Written by Kevin Tavolaro
Bookmark and Share

Thermal management, which refers to the control of heat levels within a system, is made possible by the use of devices known as heat sinks. An electric device's reliability, performance rate, and overall lifespan are directly related to heat levels, and the regulation of these levels is essential. If heat levels are kept to a minimum, well under the amount noted by the device designers, the reliability and lifespan of the device increases proportionately. Likewise, by exceeding the recommended levels, a device is in danger of malfunctioning.

Heat sinks are synthetic devices utilized to aid in the dissipation of heat.
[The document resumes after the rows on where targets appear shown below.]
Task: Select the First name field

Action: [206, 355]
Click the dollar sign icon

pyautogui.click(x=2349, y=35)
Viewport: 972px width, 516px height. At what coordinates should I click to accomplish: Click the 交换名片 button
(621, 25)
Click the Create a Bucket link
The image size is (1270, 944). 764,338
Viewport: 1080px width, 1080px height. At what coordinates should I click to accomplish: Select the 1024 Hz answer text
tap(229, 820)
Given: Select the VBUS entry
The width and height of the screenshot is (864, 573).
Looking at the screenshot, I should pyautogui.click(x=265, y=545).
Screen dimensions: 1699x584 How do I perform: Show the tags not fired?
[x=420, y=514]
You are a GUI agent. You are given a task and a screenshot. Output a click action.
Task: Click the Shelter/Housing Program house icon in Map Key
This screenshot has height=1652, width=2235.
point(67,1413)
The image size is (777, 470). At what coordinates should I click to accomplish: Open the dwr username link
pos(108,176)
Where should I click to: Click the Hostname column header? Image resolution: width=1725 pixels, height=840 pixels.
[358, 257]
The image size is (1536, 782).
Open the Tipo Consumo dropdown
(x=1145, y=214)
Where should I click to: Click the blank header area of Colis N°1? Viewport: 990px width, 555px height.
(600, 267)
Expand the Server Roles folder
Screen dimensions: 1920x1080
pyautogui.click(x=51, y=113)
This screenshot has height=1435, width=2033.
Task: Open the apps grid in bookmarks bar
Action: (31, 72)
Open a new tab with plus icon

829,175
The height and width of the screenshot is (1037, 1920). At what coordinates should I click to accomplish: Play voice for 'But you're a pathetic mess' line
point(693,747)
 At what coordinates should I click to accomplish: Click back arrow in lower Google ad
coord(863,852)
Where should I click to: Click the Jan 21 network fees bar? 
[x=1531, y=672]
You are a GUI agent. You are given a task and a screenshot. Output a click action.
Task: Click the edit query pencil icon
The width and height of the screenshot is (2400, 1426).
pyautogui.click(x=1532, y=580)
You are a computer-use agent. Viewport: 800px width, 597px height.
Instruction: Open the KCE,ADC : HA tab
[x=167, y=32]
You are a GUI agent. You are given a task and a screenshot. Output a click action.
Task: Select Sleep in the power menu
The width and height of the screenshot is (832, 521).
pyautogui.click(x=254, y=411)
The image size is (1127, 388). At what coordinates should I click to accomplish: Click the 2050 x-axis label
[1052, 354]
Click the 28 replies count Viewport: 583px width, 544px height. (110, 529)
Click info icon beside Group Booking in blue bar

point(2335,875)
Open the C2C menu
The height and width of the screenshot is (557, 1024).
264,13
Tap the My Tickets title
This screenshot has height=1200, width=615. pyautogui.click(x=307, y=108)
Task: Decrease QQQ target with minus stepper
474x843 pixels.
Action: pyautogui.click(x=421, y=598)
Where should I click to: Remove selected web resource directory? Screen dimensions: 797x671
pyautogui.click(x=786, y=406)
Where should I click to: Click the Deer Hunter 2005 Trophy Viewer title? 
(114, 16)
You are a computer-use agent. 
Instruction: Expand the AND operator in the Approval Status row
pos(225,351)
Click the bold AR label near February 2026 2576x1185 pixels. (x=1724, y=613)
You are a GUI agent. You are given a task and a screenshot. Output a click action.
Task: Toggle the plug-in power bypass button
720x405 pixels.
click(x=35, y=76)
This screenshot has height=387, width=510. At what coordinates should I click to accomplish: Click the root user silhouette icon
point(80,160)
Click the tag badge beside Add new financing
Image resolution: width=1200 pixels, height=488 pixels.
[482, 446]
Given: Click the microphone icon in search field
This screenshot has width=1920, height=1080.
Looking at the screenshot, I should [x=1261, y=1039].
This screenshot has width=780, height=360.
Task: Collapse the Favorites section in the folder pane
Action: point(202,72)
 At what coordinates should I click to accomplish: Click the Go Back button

They are almost always found in electric circuits, and often look like nothing more than a small, flat piece of metal, extending from the circuit board and intersecting a small metal "fin." As heat is generated in the circuit board, it is absorbed by the heat sink, which it travels though en route to the fin, which disperses it out into the air. As a result, the intense surface temperature coming from the heat generating component is dissipated into a cooling ambient, such as the air.

Heat Sinks and Dissipation

Dissipation occurs with heat sinks because the flat piece of metal and the fin alter the distribution of heat across the surface of the device. Because the surrounding air acts as an ambient coolant to the heat inside the device, the heat sink, by extending beyond the device, increases the amount of surface that is in contact with the cooling air. As a result, the barriers that would contain the heat within the device, rapidly accelerating the temperature, are lowered as the high temperature is decreased by contact with the cooling surface.

Because heat can be potentially so damaging to circuitry, the reliability of the heat sink is very important to the integrity of the device itself. In some cases, a special temporary heat sink is installed for a specific purpose. For example, if a circuit board was opened and being worked on with a soldering gun, the heat emitted by the gun would cause the overall temperature climb to be too high, which could easily damage the entire device. The temporary heat sink would be large enough to absorb the amount of heat generated by the gun, and safely disperse it.